Malgré les gros espoirs qui avaient été placés en lui, O’Rourke n’aura jamais réussi à faire décoller sa campagne électorale, pénalisé notamment par de piètres performances lors des débats télévisés.
Même constat pour la très prometteuse Kamala Harris qui a joué sur son antagonisme affiché envers Donald Trump pour rattraper son retard dans les sondages, en vain. Onze mois après avoir lancé sa campagne électorale en grande pompe devant 20.000 supporters, la sénatrice de Californie a dû abandonner son ambition de devenir la première femme noire à la Maison Blanche faute de fonds de campagne suffisants.
La surprise de cette campagne électorale est à attribuer sans aucun doute à Pete Buttigieg, maire de la petite ville de South Bend, en Indiana. Parfait inconnu au départ, il est parvenu, après des mois de campagne acharnée, à s’ériger en favori dans les intentions de vote de la primaire de l’Iowa, le premier scrutin de la primaire prévu pour le 3 février.
Grâce à un discours résolument centriste, notamment sur l’épineuse question de la couverture santé, le jeune Buttigieg, 37 ans seulement, a réussi à se présenter comme une alternative crédible à l’ancien président Joe Biden auprès des démocrates modérés.
Véritable constante de cette primaire démocrate jusqu’à présent, Joe Biden est parvenu, malgré des performances inégales lors des débats, à maintenir intacte sa place de numéro 1 dans les sondages nationaux, même s’il a vu son avance de 19 points sur son premier poursuivant s’effriter au fil des mois pour se stabiliser entre 5 et 10%.
Plus à gauche, les sénateurs Bernie Sanders et Elizabeth Warren ont connu des fortunes diverses mais entameront 2020 ex-eaquo, avec un score situé entre 15 et 20% des intentions de vote.Si Bernie Sanders a vu ses scores dans les sondages quasiment inchangés depuis un an, Elizabeth Warren a bénéficié pendant des mois d’un véritable élan, passant de 5% à 27% dans les intentions de vote avant de retomber aux alentours de 18%.
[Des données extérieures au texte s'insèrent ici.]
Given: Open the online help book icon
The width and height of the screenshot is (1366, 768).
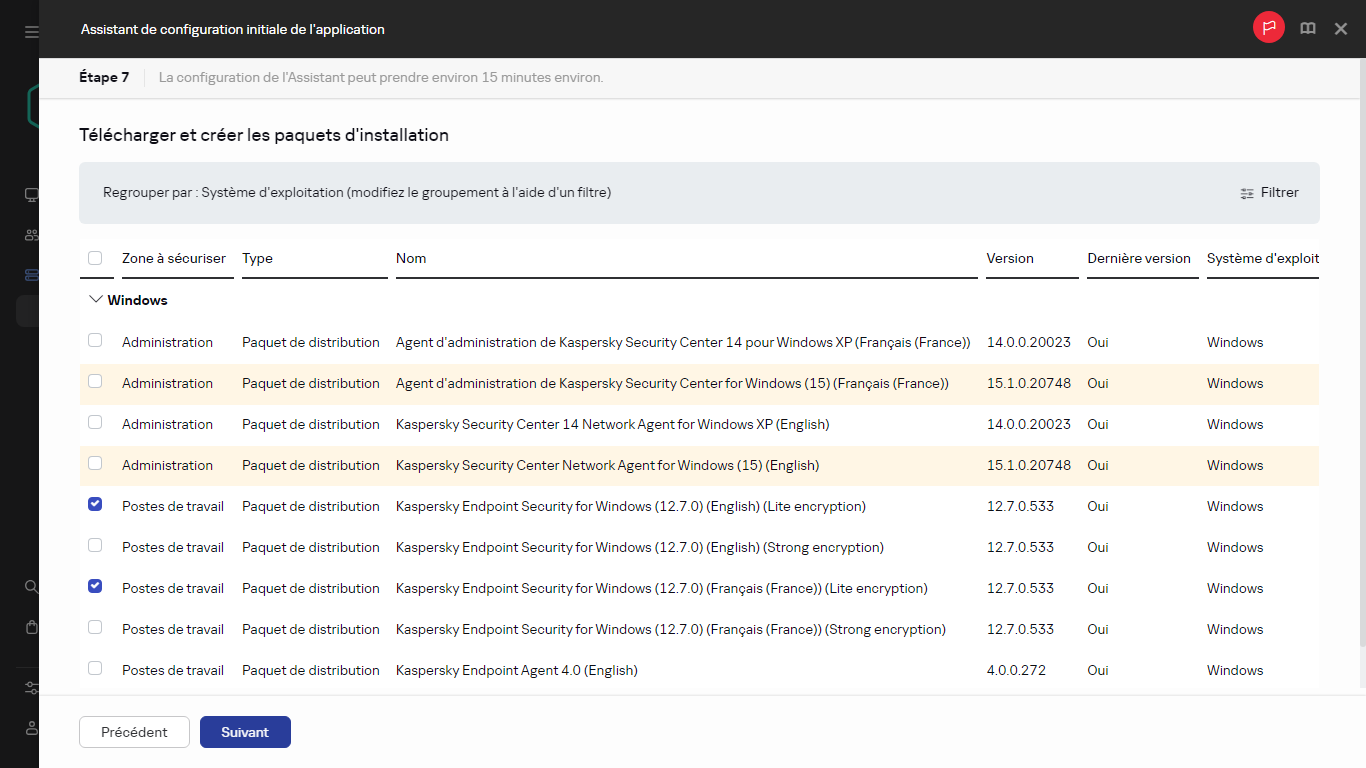Looking at the screenshot, I should tap(1307, 28).
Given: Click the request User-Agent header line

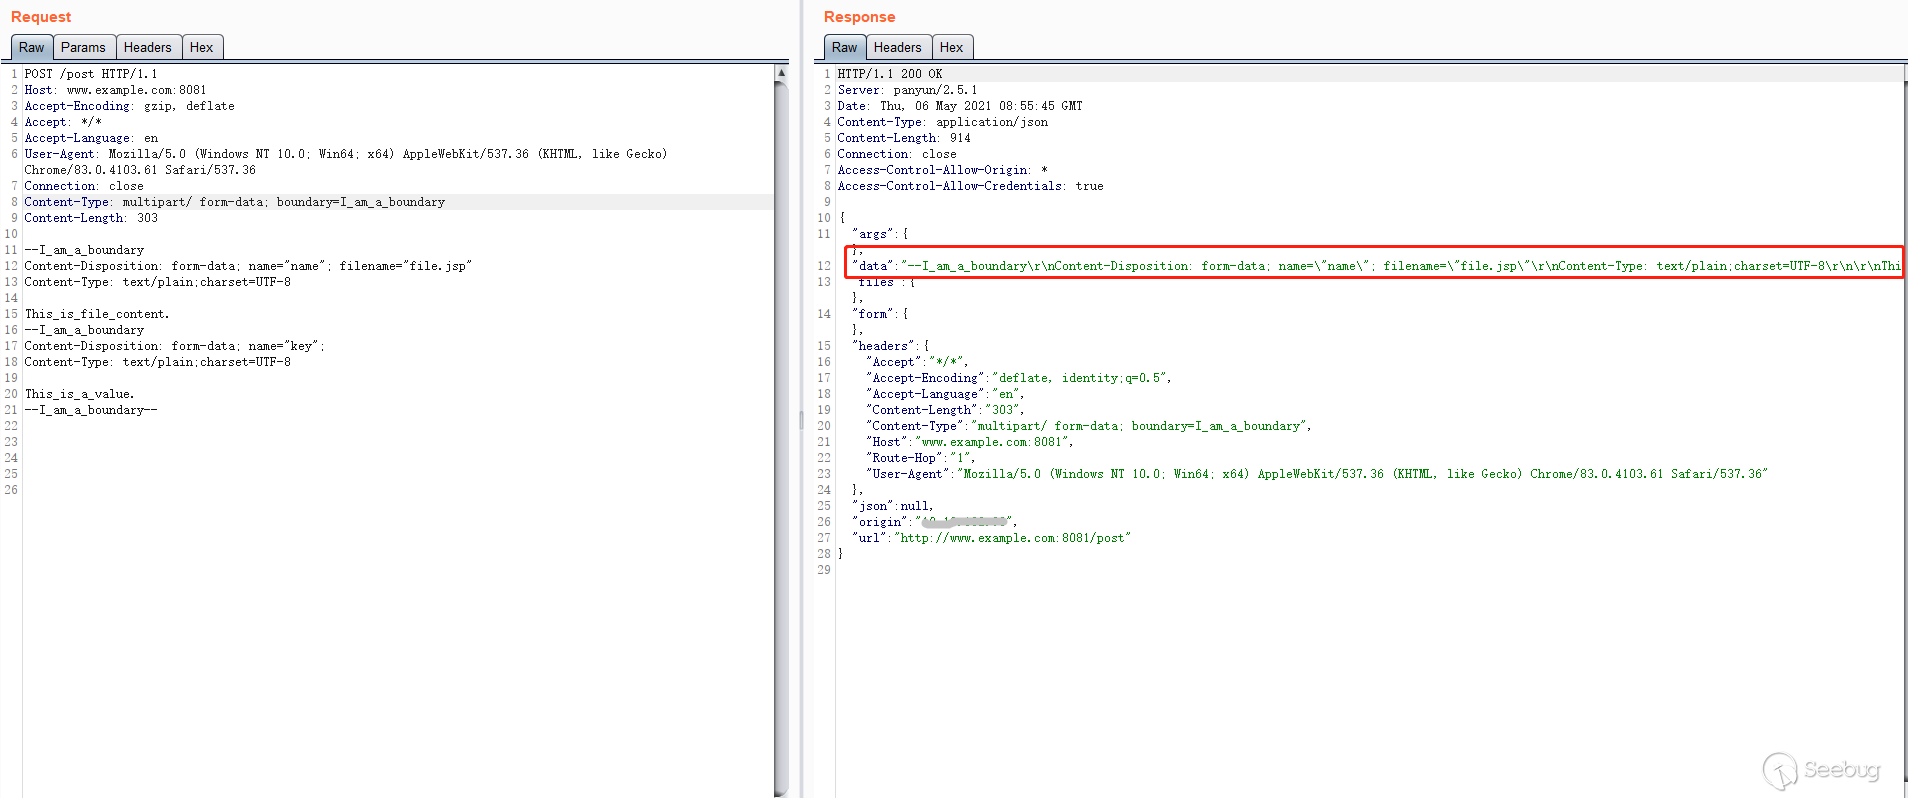Looking at the screenshot, I should point(345,154).
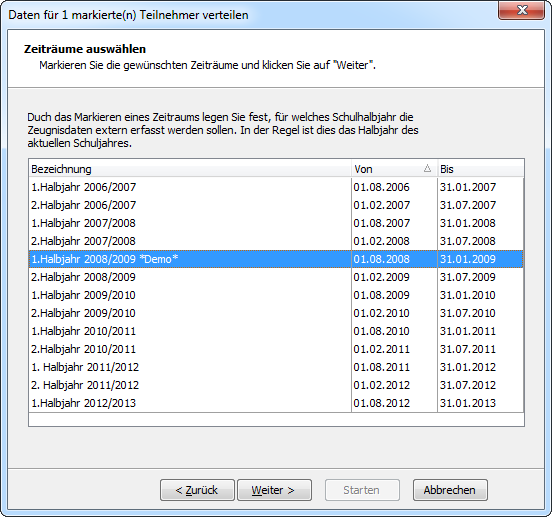Viewport: 552px width, 517px height.
Task: Select the row 2. Halbjahr 2011/2012
Action: coord(276,385)

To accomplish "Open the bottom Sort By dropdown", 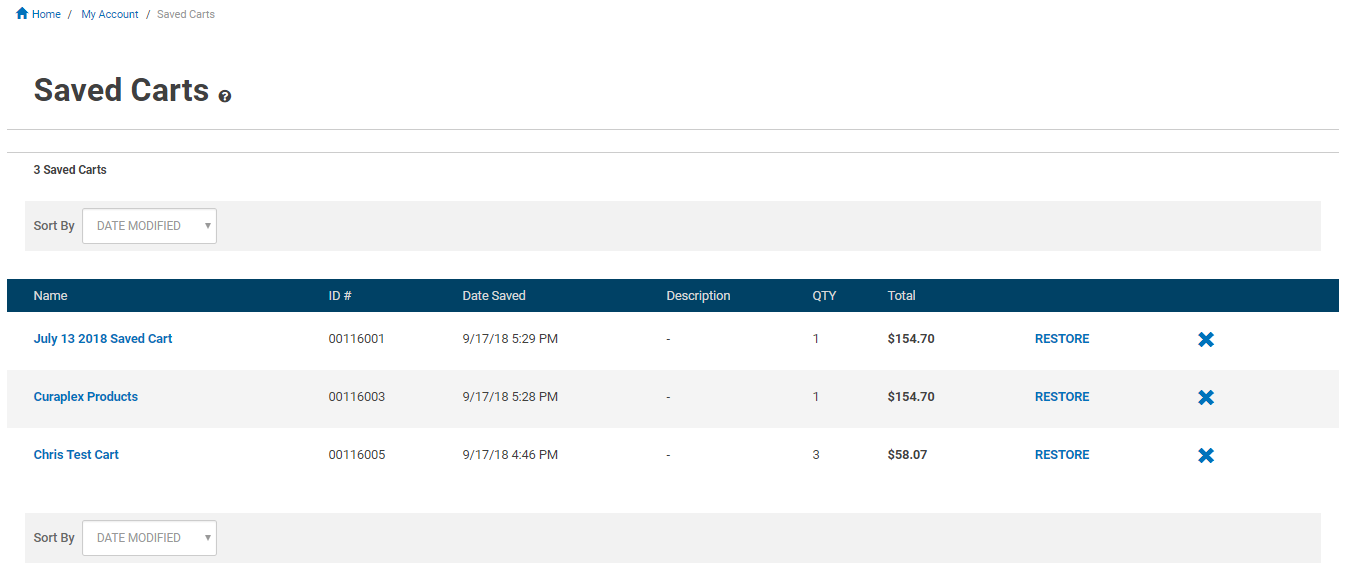I will pyautogui.click(x=149, y=538).
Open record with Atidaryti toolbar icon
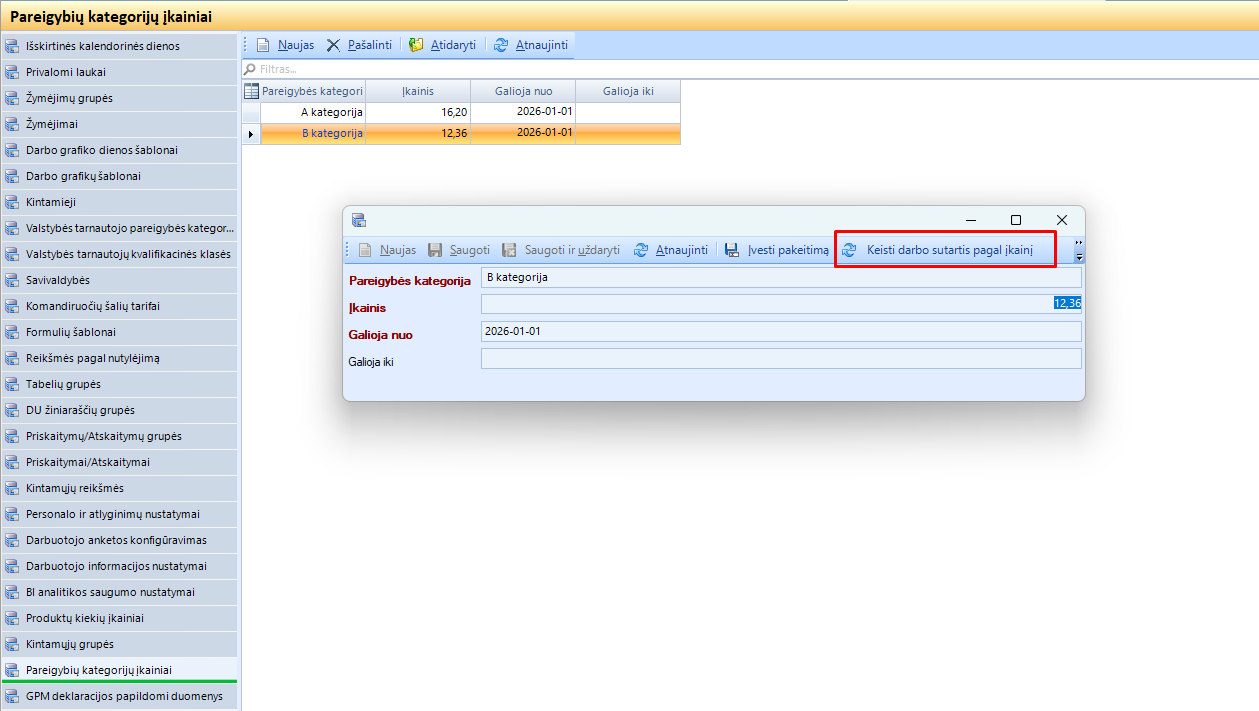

La sénatrice du Massachusetts a su séduire de nombreux électeurs libéraux grâce notamment à ses plans de lutte contre la corruption et de suppression de la dette estudiantine. Toutefois, elle a été victime de son propre succès, ses adversaires ricochant sur son soutien pour la couverture santé universelle, jugé particulièrement onéreux.
Medicare for All est en effet l’une des questions les plus souvent évoquées lors des débats, et celle où les lignes sont les plus clairement creusées entre les nombreux prétendants à la Maison Blanche. D’un côté, Joe Biden, Pete Buttigieg, Corey Booker ou encore Amy Klobuchar sont partisans du renforcement de l’option publique en s’appuyant sur l’Affordable Care Act, dit "Obamacare", tout en permettant aux patients de maintenir leur assurance maladie privée, si tel est leur choix.
De l’autre, Bernie Sanders et Elizabeth Warren veulent mettre en place une couverture santé universelle en supprimant les assurances privées afin de réduire les coûts prohibitifs du système de santé américain, le tout accompagné de hausses d’impôts pour les plus riches.
Pour sa part, le milliardaire Michael Bloomberg, qui ne pourra pas participer au scrutin de l’Iowa en raison de son arrivée tardive dans la primaire, espère s’appuyer sur son immense fortune pour rattraper son retard grâce à une campagne de publicité tout azimut.
A deux mois du premier scrutin, entre Biden, Buttigieg, Sanders et Warren, beaucoup d'électeurs démocrates n'ont pas encore arrêté leur choix. Car pour bon nombre d'entre eux, si les différences des programmes politiques sont un facteur déterminant, le plus important reste toujours d'élire celui ou celle qui sera à même de priver l'actuel locataire de la Maison Blanche d'un second mandat. Une tâche loin d'être aisée.